Short exercise A: In the rows starting with the line that contains "Identify the location of 'WEB" and going on through the line that contains "(1069, 113).", swap "location" for "position" and give those lines back with nothing else changed.

Page text:
......
# Aruba & Costa Linda resort - info needed



## JeffW (Oct 2, 2011)

Snagged a 2br at Costa Linda this morning on RCI.  Never been there (usually do Key West for out tropical vacations; have been to Harborside twice), so have some questions before I confirm it.

- how is transportation in Aruba?  Is it safe to drive a car around the island, vs buses or taxi's?

- if you do a rental, any reason not to get it at the airport?  From posts I read, seems like a lot of people get cars at their resort for 5 days.

- how handicap accessible is the island?  My wife can walk, but likes a mobility chair for long distances

- my checkin is Fri-Fri, but due to FF availability, Thur-Thur is better (Fri-Fri is 70k; Fri-Thur 52k; Thur-Thur 42k).  Any chance the resort might let me trade down my 2br for a 1br, in exchange for free/discounted Thur night accomodations?  Still waiting to contact the resort, but TripAdvisor shows $265-$500 per night for lodging.  Hope I'm not looking at $300+ to stay there one night.

- for those recently at the resort, anyone know the success rate of getting a refurbished room if asked for?  

- any good units/bldgs to ask for?  With my wife, would probably want one with less walking than more, but still would like a decent view for our stay.

- lastly, what is internet access there like?  The website says:  _With a purchase of a Setarnet Wifi card you can. Reception is best in the lobby area, however you may find reception at the pool and some of the patios._  I'm a little concerned: 1) you need to add some hardware (won't work on an iPad), and 2) sounds like access is only in public areas, not in the room.

Almost had a Galleon unit for the same period, but the RCI site sort of froze while I was trying to hold the unit.  After a refresh, it was gone.  So I saw this resort, thought it might be equally as warm, but a new place for us.


Thanks in advance for any help or suggestions.

Jeff


----------



## ilene13 (Oct 2, 2011)

JeffW said:


> Snagged a 2br at Costa Linda this morning on RCI.  Never been there (usually do Key West for out tropical vacations; have been to Harborside twice), so have some questions before I confirm it.
......
Excerpted records:
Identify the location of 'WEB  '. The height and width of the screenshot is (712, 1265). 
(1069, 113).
......
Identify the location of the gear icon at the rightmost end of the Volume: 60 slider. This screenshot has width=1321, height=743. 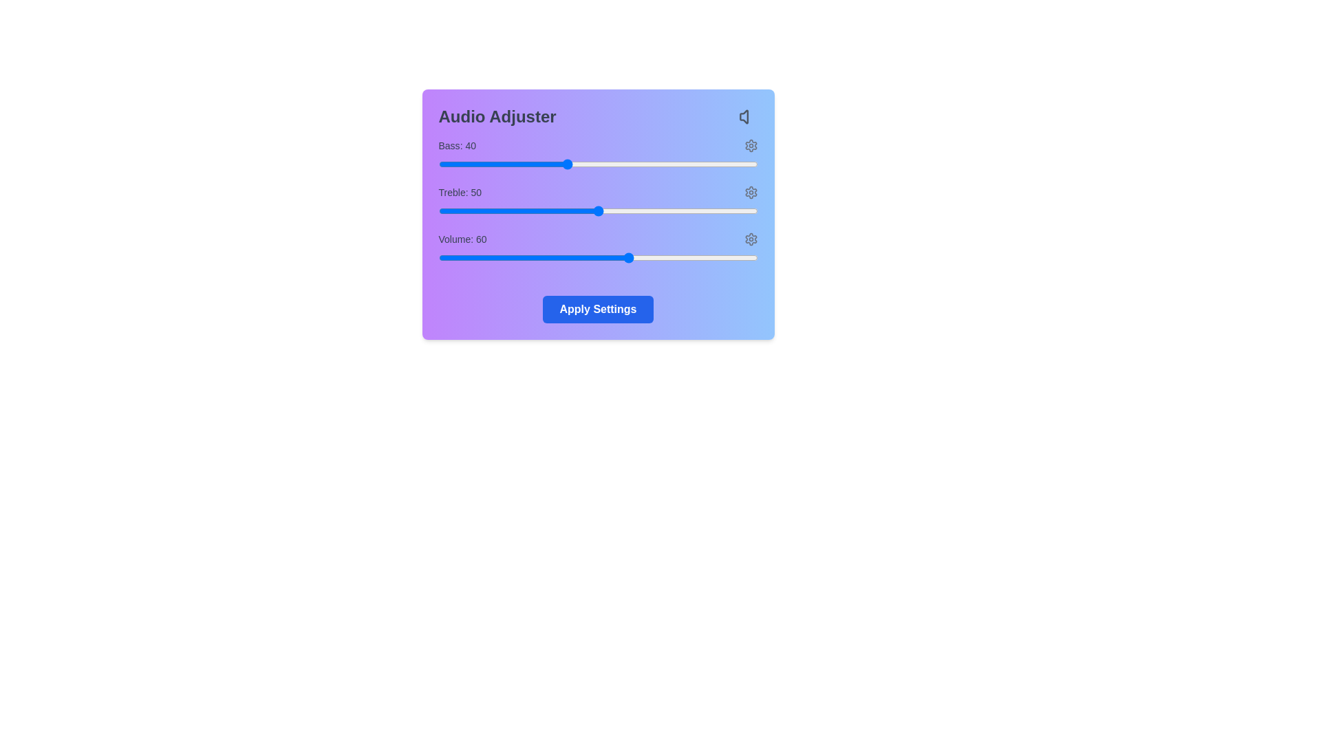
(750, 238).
......
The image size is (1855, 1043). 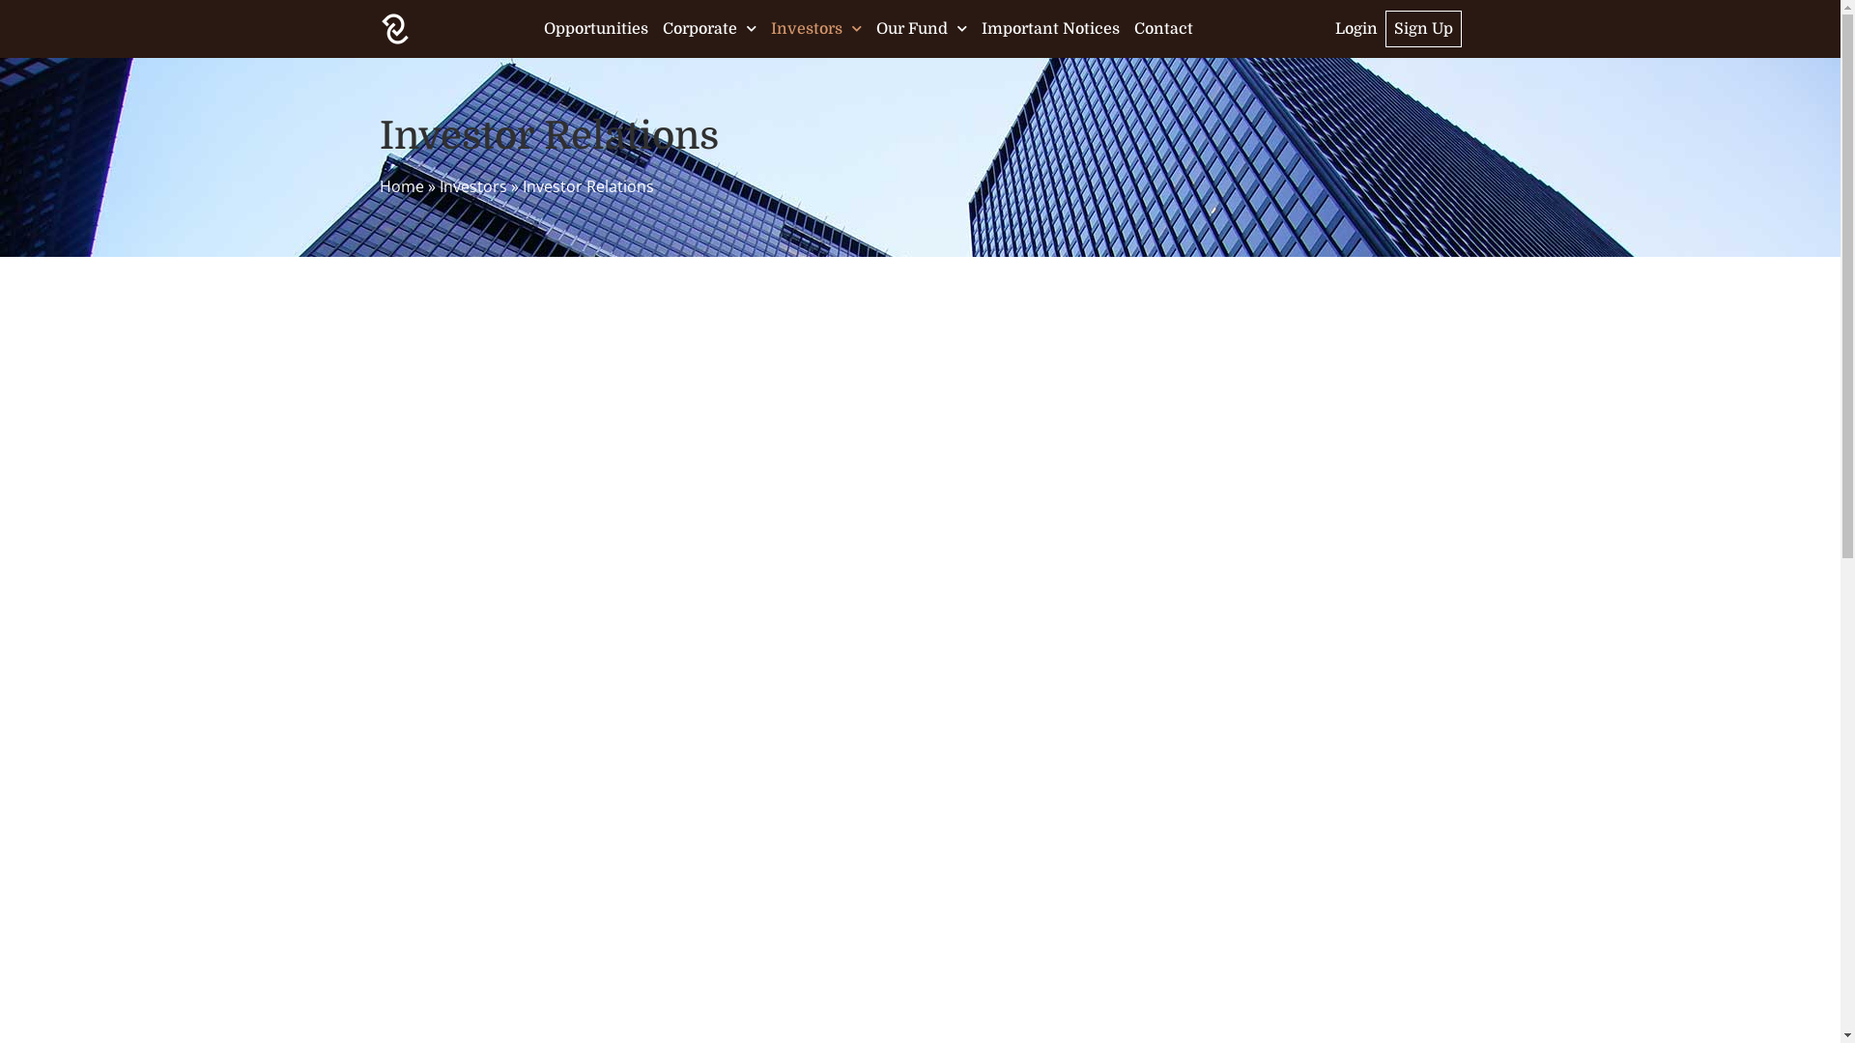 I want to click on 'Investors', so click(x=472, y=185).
......
Short exercise B: According to the Costa Linda resort thread, where is Wi-Fi reception best?

Expected answer A:
Identify the position of 'WEB  '. The height and width of the screenshot is (712, 1265). 
(1069, 113).

Expected answer B: In the lobby area.